El desarrollo en Silicon Valley del automóvil sin conductor con modelos ya presentados por marcas prestigiosas introducirá un cambio tan profundo en un futuro próximo que diseñar hoy una ciudad plantea un panorama por completo distinto al que enfrentaron, por ejemplo, los autores de Brasilia a mediados del siglo pasado. El original artefacto inventado hace pocos años es un genuino automóvil, si nos atenemos al origen etimológico del vocablo. Por eso pienso que el automóvil piloteado tiene los días contados y que los vehículos de transporte colectivo, cada vez más confortables y frecuentes, darán por su parte respuesta a las necesidades de movilidad urbana y periférica.

### Orden de trabajo
Completa la parte siguiente del fragmento sobre el automóvil sin conductor y el diseño de las ciudades, a partir de su última oración. Las líneas de abajo son un material independiente del fragmento.

Datos recopilados
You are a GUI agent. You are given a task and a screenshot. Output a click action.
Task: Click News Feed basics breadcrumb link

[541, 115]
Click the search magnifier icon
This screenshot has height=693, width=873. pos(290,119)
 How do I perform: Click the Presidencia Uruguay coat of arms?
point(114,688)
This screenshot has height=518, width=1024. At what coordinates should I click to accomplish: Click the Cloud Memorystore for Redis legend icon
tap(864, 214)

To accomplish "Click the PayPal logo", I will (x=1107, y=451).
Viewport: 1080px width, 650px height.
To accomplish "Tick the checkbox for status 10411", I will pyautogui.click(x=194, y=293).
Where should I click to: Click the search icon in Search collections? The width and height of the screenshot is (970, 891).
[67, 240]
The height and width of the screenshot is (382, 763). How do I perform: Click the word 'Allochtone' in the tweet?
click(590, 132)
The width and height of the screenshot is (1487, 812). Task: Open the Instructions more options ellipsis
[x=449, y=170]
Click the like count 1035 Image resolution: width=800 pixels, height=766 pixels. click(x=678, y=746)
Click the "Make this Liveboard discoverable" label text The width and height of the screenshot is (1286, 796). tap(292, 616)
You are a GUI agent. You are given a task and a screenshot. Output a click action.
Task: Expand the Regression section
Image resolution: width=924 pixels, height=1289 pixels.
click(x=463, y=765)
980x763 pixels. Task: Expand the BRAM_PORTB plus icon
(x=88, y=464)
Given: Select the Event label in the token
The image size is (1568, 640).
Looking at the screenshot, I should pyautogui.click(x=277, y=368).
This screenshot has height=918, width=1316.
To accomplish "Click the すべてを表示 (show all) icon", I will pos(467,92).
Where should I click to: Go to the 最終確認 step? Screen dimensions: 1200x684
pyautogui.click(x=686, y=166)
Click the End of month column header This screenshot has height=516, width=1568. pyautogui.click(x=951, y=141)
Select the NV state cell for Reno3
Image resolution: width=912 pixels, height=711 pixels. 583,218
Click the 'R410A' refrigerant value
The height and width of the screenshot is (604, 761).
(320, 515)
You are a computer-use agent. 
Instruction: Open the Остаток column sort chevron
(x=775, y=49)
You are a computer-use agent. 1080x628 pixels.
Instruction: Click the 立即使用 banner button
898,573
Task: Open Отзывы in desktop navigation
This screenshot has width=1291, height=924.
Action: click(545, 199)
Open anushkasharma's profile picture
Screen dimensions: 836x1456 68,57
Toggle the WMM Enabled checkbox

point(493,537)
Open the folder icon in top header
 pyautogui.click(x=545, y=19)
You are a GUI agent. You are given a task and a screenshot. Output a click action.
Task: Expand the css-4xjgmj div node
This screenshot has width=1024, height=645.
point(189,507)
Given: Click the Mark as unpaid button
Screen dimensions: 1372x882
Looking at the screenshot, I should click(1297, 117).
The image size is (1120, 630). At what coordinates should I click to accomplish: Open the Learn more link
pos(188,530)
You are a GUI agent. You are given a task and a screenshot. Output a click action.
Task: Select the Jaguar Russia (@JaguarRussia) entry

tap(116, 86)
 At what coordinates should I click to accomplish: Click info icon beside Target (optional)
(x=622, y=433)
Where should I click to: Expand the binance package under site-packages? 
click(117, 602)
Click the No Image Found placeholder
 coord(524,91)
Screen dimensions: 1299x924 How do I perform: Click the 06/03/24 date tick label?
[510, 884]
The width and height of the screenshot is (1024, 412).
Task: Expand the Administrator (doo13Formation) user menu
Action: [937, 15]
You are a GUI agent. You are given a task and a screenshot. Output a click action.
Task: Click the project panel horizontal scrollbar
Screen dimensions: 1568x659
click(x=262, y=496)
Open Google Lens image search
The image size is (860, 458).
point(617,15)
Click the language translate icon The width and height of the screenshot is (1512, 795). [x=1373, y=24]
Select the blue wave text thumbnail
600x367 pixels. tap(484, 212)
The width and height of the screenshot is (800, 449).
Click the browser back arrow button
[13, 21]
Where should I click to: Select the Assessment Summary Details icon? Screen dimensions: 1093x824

### Resultado del ejercicio
La política aplicada en la ciudad de Buenos Aires en esta materia permite abrigar la esperanza de un futuro promisorio. El programa Prioridad-Peatón, que incluye ya buena parte del microcentro porteño, va en esa dirección. La atención puesta en mejorar el transporte público, sus enlaces y sus frecuencias hará realidad aquí un diálogo que tuve en Nueva York con algunos amigos radicados allí. Cuando les preguntaba si tenían auto, la respuesta invariable era: "¿Para qué?".
Esos amigos también me advertían: "No uses auto en Nueva York, mejor movilízate con transporte público o en taxi". He agradecido tal sugerencia. Además de las dificultades para moverse, el problema es estacionar: si los costos de dejar el auto por horas en Buenos Aires es prohibitivo (equivale a 3 dólares promedio), los gastos colaterales son cada vez mayores. Peor aún en Manhattan, donde se llega a pedir un millón de dólares por una cochera en una flamante torre de lujo. Con el advenimiento del auto sin conductor, todas estas especulaciones pasarán al olvido. Como seguramente nadie recordará las controversias, hoy tan vigentes, sobre el transporte compartido y el sistema Uber.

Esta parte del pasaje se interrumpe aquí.